Insomnia, headaches, low energy levels and migraines are among the most common health problems these days, affecting people of all ages and genders leaving people wondering what’s causing them all. They can be linked to factors like reduced magnesium levels, low levels of vitamin K and similar vitamin deficiencies, something we all pay little attention to.
The truth is that magnesium is one of the most important nutrient for our overall health and takes part in more than 300 chemical reactions in our body. Magnesium is responsible for forming new proteins from the amino acids we ingest as well as supporting the food to energy conversion. This essential mineral can reduce your anxiety and stress levels, eliminate chronic fatigue and relieve headaches and migraines. Low levels of this mineral on the other hand can cause reduced serotonin levels leading to conditions like insomnia, depression and constricted blood vessels.
That’s why you need to make sure that your magnesium levels are within the normal boundaries. The RDI for men (19-30 years of age) is 400mg a day, while men above 30 should consume 420mg. of the minerals on a daily basis. Women aged 19-30 are recommended to stick to 310mg of magnesium per day while women above 30 can consume up to 320mg.
Increasing your magnesium intake through food
The list below is composed of some of the riche food sources of magnesium:
- Wholegrain bread
- Brown rice
When it comes to vitamin K its main function in the body is protein synthesis. It also prevents blood clots, bruising and bleeding. It can reduce your risk of Alzheimer’s, prostate cancer and prevents calcification to the valves and arteries.
If you’re deficient in vitamin K you’ll risk bone fractures and similar problems, while if your vitamin K levels as well as vitamin D levels are within the normal ranges you’ll strengthen your bones.
The RDI for adults is 0,001 mg of the vitamin for every kilogram of body weight.
Increasing your vitamin K intake through food
The list below includes the richest food sources of vitamin K:
- Green leafy veggies like mustard greens, kale, beet greens, spinach, turnip greens and collards.
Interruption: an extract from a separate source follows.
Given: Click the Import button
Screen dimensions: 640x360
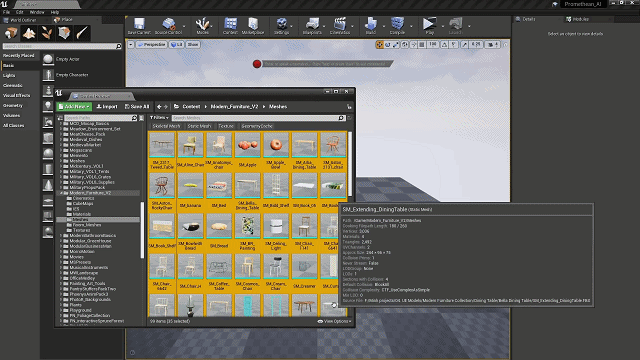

- Salad greens like lettuce, chives, basil, celery, iceberg lettuce, onions, radicchio, rocket and watercress.
- Herbs like chives, sage, parsley, coriander, marjoram, thyme and basil.
- Olive oil, okra, soybeans, dried fruit, asparagus, fennel, pickles and leeks.
- Cabbage, Brussel sprouts, cauliflower, savoy cabbage and pak choi.
- Hot spices like paprika, cayenne pepper, curry and chili.
Before starting supplementation with any vitamin or mineral you need to consult with your doctor with regards to amounts as excessive amounts can be counter-indicative.